When a student attempts to edit an active item this warning is displayed at the top of the page next to the “Save” button:

If a student makes a change to the study after activation, rendering it inactive, you the supervisor remain the point of contact for the student to reactivate it. You may wish to check that the edits made have not impacted the validity or quality of the project, or how comparable data before and after the changes are.

To activate the student’s study, follow these steps:

  1. Login to your supervisor account.
  2. Navigate to the researcher’s section of the site using the menu at the right-hand side of the page:
  1. Next, go to the Projects section by using the Projects button on this page:
  1. On the Projects page, they will be able to find the names of your supervised students in the drop-down menu. They should select the student’s name:


  1. Projects that belong to the student will be displayed here. Click on the project that you want to be turned to active. Under the section that says “Status” it should currently read “test”. To change the entire project (including all sets and components within) select “active” from the drop-down menu and click the button next to it that says “Set all component statuses to project status”:


If you do not click “Set all component statuses project status” the project will be activated but not the components within.

This means that participants will not complete the components and no data will be gathered for them.

Sharing Components

In some cases you may wish to share components that you have pre-made with other users, but this can present difficulties.
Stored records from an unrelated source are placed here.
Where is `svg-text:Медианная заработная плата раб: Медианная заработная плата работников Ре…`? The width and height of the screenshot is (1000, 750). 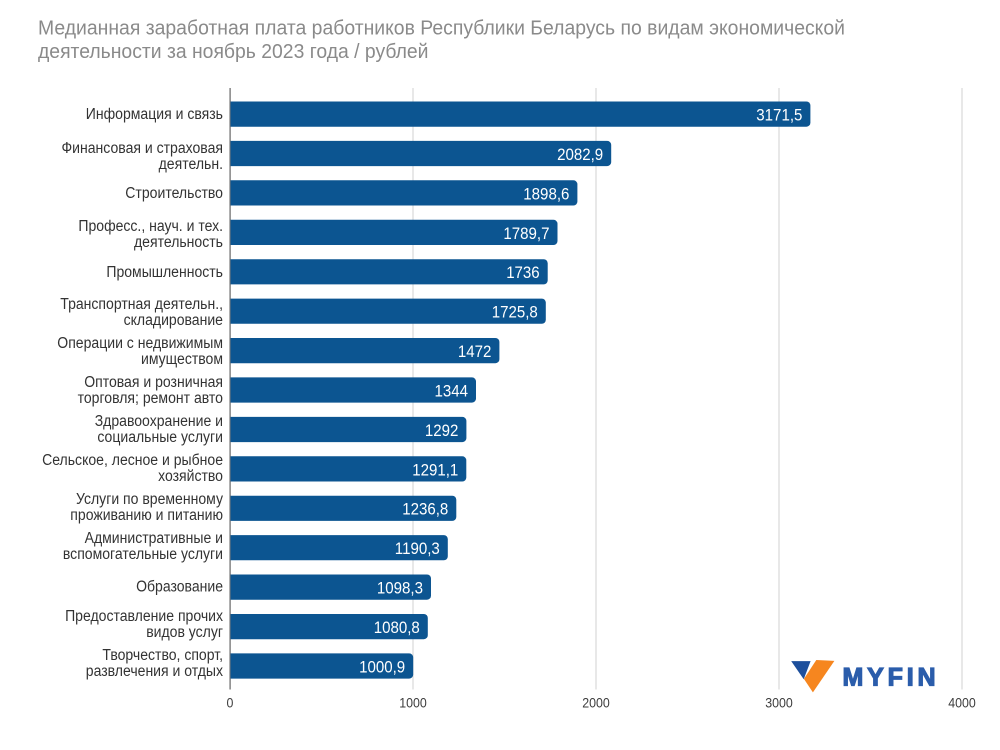
svg-text:Медианная заработная плата раб: Медианная заработная плата работников Ре… is located at coordinates (442, 29).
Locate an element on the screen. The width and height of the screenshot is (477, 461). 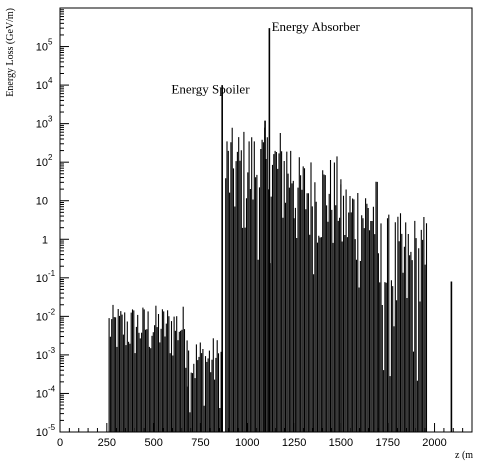
y-tick-exponent: 4 is located at coordinates (50, 80).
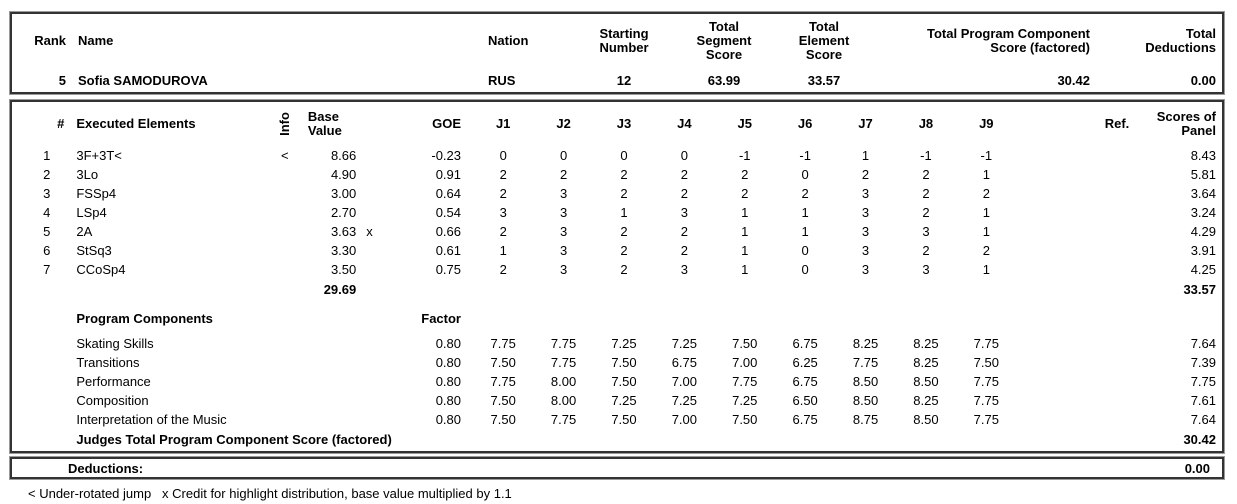 Image resolution: width=1237 pixels, height=504 pixels. What do you see at coordinates (684, 156) in the screenshot?
I see `judge-score-j4: 0` at bounding box center [684, 156].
Due to the way that data is attributed to components, if you add an owner to your items, they will be able to see and download all of the data collected by an item that you have added them to. This is obviously not what we want for the purposes of data protection, unless the person you are sharing with is a collaborator on your project and entitled to access this data.
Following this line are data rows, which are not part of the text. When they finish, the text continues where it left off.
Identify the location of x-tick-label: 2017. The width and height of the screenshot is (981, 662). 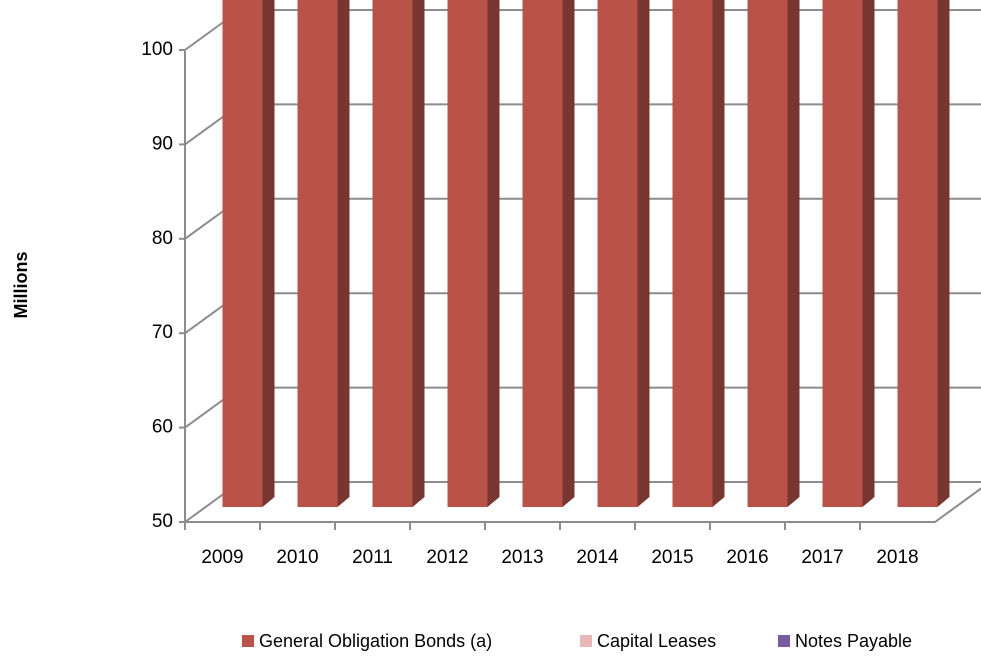
(822, 558).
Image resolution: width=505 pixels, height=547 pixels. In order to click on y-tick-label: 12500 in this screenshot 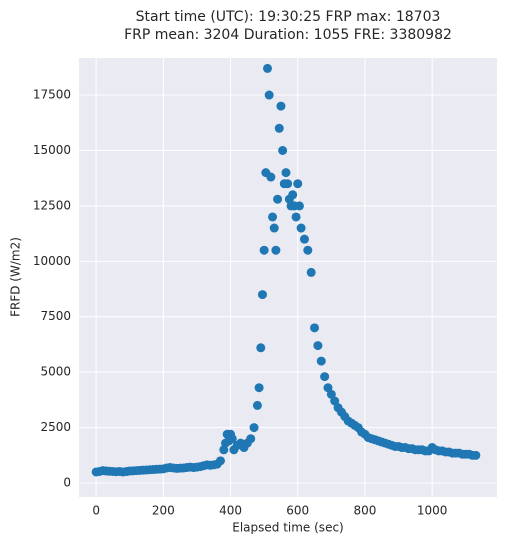, I will do `click(52, 205)`.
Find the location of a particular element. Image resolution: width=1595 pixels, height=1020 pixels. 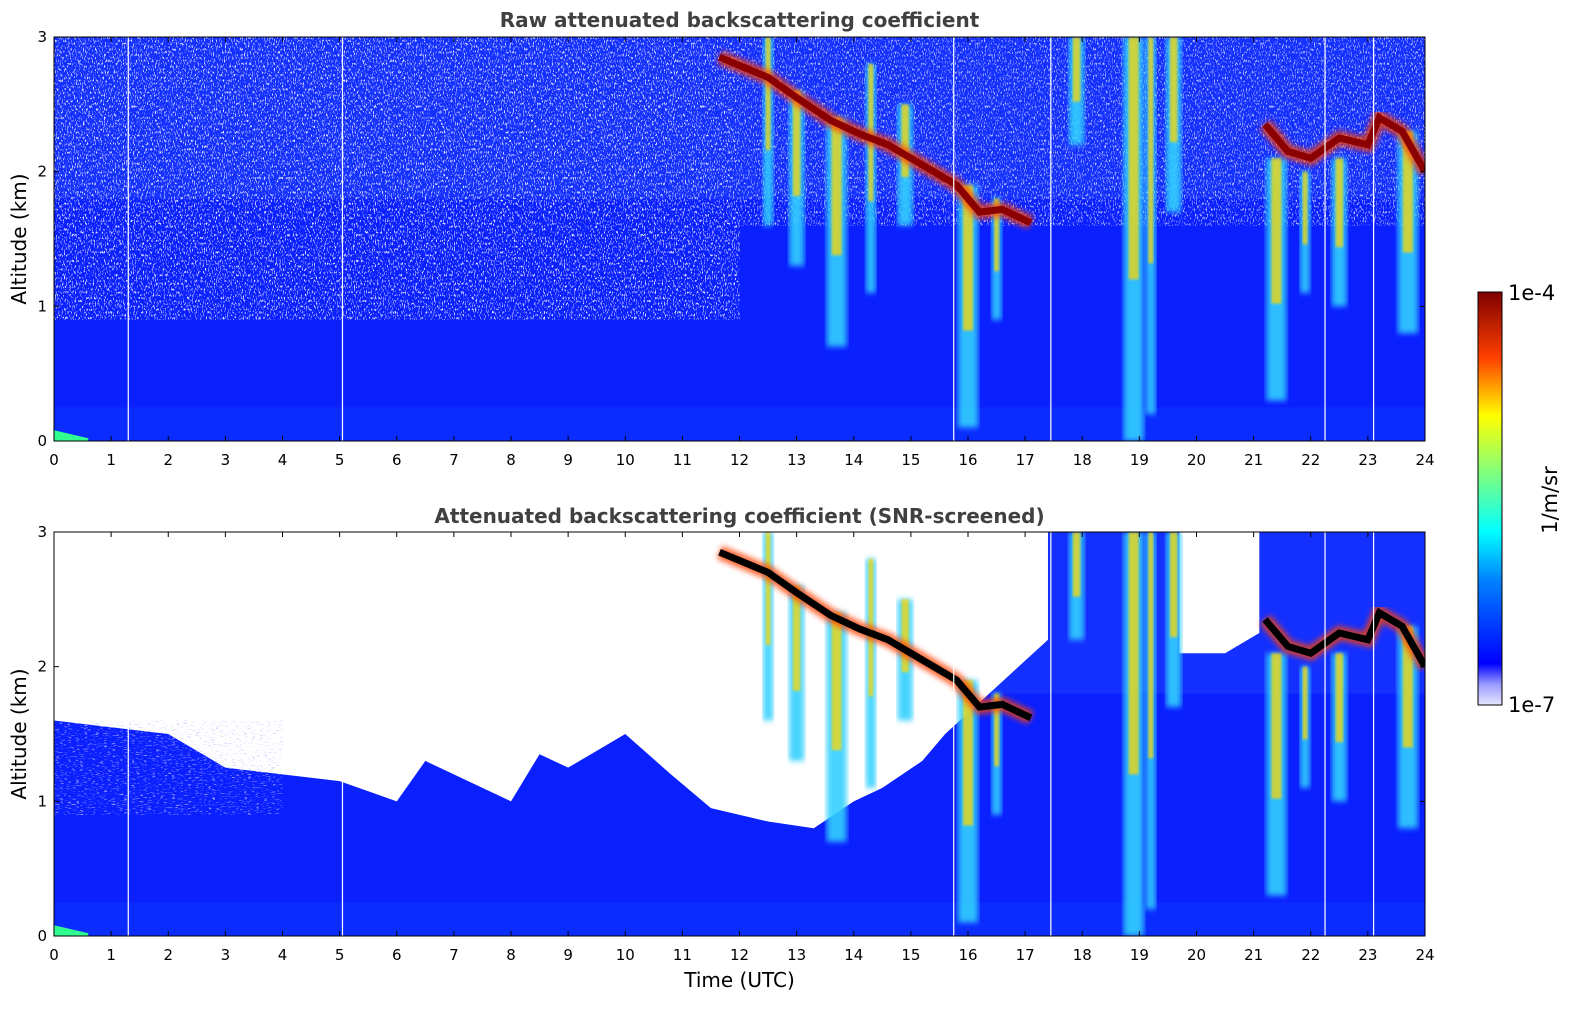

x-axis-label: Time (UTC) is located at coordinates (739, 980).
What we currently recommend is that, in cases where the person you are sharing with is not authorised to the data collected by your component, is that you duplicate the component using the duplicate button in the component information page:

This new duplicate component is essentially a new component, divorced from the data collected by the previous one. You can now add another owner to this by searching for their name in the box, as shown here:

Once you have added that person you can then press delete next to your own name should you wish to remove yourself.

If you intend to regularly assign the same questionnaires or experiments to level 3 and 4 students for project work, and do not expect them to make their own from scratch each time, it may be an idea to construct your own stock of components and duplicate and share them in this way.

Resetting Passwords

In instances where registered users have forgotten their password they should normally reset the password themselves using the lost password instructions.

In a limited number of cases this will not be an option, for example, if the email inbox of the user in question is not accessible.

Researcher status accounts also have permission to reset some passwords, found by searching in the “Participant Data” section in the admin page, but they should limit this to resetting the passwords of their own students or participants.

You must be satisfied that the account holder is the person requesting the change of password.

In terms of students conducting research projects I would recommend that they present themselves to you in person and/or produce a valid student ID to request a password change as these students have access to participant data.

To change a password, you can either:

  • Navigate to Researchers, then Admin and finally to Participants and search for either the entire or partial username or ID number and click “reset password” or

  • Find your student under your supervisory list by going to Researchers, then Admin, then Supervision and selecting their name from the list and selecting “reset password.

The new password will be displayed on the page straight away on the page:


This password is supposed to be temporary, but it does not expire. It should be changed as soon as possible as it will have likely be communicated via e-mail or will have been written down.